-- START --

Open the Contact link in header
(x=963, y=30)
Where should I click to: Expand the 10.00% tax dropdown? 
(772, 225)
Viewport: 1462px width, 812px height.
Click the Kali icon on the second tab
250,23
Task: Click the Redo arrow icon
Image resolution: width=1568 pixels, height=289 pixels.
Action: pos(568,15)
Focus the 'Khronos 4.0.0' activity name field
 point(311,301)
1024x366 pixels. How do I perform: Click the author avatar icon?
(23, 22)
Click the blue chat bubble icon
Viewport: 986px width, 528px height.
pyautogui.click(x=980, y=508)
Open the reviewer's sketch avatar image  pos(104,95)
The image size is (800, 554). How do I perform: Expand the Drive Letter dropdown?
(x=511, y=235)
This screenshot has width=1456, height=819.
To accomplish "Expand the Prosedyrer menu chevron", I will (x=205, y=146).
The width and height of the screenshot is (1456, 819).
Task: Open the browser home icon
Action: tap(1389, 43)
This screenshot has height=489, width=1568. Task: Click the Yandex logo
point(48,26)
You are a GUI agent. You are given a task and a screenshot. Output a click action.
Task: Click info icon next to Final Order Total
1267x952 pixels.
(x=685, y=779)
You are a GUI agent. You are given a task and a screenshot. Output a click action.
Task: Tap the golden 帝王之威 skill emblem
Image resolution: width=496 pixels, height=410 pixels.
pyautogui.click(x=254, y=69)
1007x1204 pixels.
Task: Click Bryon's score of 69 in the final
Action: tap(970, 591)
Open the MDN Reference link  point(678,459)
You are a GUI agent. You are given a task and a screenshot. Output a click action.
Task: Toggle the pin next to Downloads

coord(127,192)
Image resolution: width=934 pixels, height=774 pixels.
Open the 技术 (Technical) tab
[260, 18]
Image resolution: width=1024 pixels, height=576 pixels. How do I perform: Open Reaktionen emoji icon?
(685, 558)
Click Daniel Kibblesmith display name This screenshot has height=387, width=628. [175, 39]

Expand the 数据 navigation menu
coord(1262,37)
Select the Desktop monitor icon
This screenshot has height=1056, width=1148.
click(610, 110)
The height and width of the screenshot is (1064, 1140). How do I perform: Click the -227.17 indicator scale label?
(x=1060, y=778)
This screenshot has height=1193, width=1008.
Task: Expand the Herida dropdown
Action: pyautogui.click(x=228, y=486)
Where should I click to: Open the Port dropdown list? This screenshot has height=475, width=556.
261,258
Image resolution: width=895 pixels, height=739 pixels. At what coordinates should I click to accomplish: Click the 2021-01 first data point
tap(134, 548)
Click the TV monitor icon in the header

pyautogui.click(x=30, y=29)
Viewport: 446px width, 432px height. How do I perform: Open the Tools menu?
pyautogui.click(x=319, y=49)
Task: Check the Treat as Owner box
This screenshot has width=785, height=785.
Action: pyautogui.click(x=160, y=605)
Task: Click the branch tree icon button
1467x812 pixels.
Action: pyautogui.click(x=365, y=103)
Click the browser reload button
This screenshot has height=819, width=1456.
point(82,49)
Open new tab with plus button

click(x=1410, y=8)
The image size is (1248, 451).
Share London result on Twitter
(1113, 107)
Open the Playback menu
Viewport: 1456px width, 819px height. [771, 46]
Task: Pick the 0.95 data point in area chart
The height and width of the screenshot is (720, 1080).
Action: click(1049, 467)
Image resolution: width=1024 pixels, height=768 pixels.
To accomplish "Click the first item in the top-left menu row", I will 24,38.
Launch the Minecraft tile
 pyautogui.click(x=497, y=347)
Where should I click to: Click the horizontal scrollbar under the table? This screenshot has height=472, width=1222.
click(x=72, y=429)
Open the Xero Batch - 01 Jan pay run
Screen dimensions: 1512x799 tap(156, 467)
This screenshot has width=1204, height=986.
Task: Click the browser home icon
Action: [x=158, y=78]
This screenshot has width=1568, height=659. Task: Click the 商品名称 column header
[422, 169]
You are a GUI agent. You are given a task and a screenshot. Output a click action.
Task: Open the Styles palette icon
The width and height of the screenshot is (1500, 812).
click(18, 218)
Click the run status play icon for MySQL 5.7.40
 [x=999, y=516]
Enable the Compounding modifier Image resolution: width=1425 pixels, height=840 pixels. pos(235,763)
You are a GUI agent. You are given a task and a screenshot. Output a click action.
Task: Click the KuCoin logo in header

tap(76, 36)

-- END --

Given task: Give back the material from its first line through the line holding "coord(127,192)", inclusive, with "GUI agent" switched to "screen assistant" and nothing else changed.

Reply to the task:
Open the Contact link in header
(x=963, y=30)
Where should I click to: Expand the 10.00% tax dropdown? 
(772, 225)
Viewport: 1462px width, 812px height.
Click the Kali icon on the second tab
250,23
Task: Click the Redo arrow icon
Image resolution: width=1568 pixels, height=289 pixels.
Action: pos(568,15)
Focus the 'Khronos 4.0.0' activity name field
 point(311,301)
1024x366 pixels. How do I perform: Click the author avatar icon?
(23, 22)
Click the blue chat bubble icon
Viewport: 986px width, 528px height.
pyautogui.click(x=980, y=508)
Open the reviewer's sketch avatar image  pos(104,95)
The image size is (800, 554). How do I perform: Expand the Drive Letter dropdown?
(x=511, y=235)
This screenshot has width=1456, height=819.
To accomplish "Expand the Prosedyrer menu chevron", I will (x=205, y=146).
The width and height of the screenshot is (1456, 819).
Task: Open the browser home icon
Action: tap(1389, 43)
This screenshot has height=489, width=1568. Task: Click the Yandex logo
point(48,26)
You are a screen assistant. You are given a task and a screenshot. Output a click action.
Task: Click info icon next to Final Order Total
1267x952 pixels.
(x=685, y=779)
You are a screen assistant. You are given a task and a screenshot. Output a click action.
Task: Tap the golden 帝王之威 skill emblem
Image resolution: width=496 pixels, height=410 pixels.
pyautogui.click(x=254, y=69)
1007x1204 pixels.
Task: Click Bryon's score of 69 in the final
Action: tap(970, 591)
Open the MDN Reference link  point(678,459)
You are a screen assistant. You are given a task and a screenshot. Output a click action.
Task: Toggle the pin next to Downloads

coord(127,192)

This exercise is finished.